For many, Cheryl Stumbo’s life is synonymous with the act of gun violence that catapulted her into the advocacy work she embraced. But Kelsey Burkum, Stumbo’s niece, would also like her aunt to be remembered for her appreciation of red shoes, a well-seasoned meal, and nail polish.

Growing up, Burkum and her brother would take trips up from Oregon to visit their aunt in Seattle each summer. They went through a kind of “city camp.” Stumbo exposed her niece to Seattle’s art world, which inspired the future jewelry maker, tailor, and performer.

Burkum was 14 years old when, while walking to her aunt’s office at the Jewish Federation building, she was held at gunpoint by the shooter and ordered to let him into the building. She was still a teenager when she testified in court during the gunman’s trial.

After the trial, as her aunt found and developed the kind of advocacy she devoted herself to, Burkum had a difficult time finding her own way to process what had happened.

“That was something that I think made it a little hard for my aunt and I to come together about advocacy, while we both inspired each other,” Burkum said.

It was hard to be involved in the same kind advocacy work her aunt did because of a “lack of care” for victims within the field, Burkum said. At the time, most resources for gun violence were geared toward veterans, she said. Rehashing the shooting at speaking engagements, in high school, and in scholarship essays was not helpful to Burkum.

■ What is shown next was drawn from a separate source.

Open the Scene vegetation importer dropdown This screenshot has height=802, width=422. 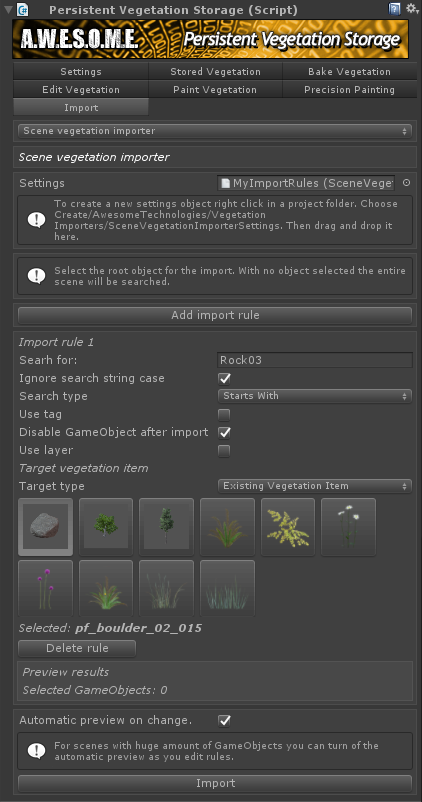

“There’s a lot of systemic things that really wanted me to be a showcase for how someone could withstand trauma and be OK, and I didn’t want to do that in advocacy,” Burkum said.

As she got older, Burkum found her own ways to support survivors that healed her mind and body. Today, Burkum works as a fashion designer living openly with Dissociative Identity Disorder, and she designs clothing for people with sensory sensitivities.

“I’m fighting for my peace,” Burkum said. “I haven’t found peace, and I want it. I deserve it. That’s truly so much of the purpose driving [what] I have.”

A new life, again

After her sister’s cancer diagnosis, Lauren Stumbo Burkum said Cheryl put together a bucket list.

Some of those items on the list were ticked off. The sisters traveled to Scotland together, inspired by Cheryl’s love for the sweeping historical fantasy book series “Outlander.” She rode a horse, met the journalist Nicholas Kristof, and only drank wine from bottles that cost $20 or more.

Lauren said staff members at the Fred Hutchinson Cancer Center and UW Medical Center told her sister she had the best attitude of any patient.

“So many people had told me I was going to die,” Cheryl Stumbo said. “I’m not going to act like it.”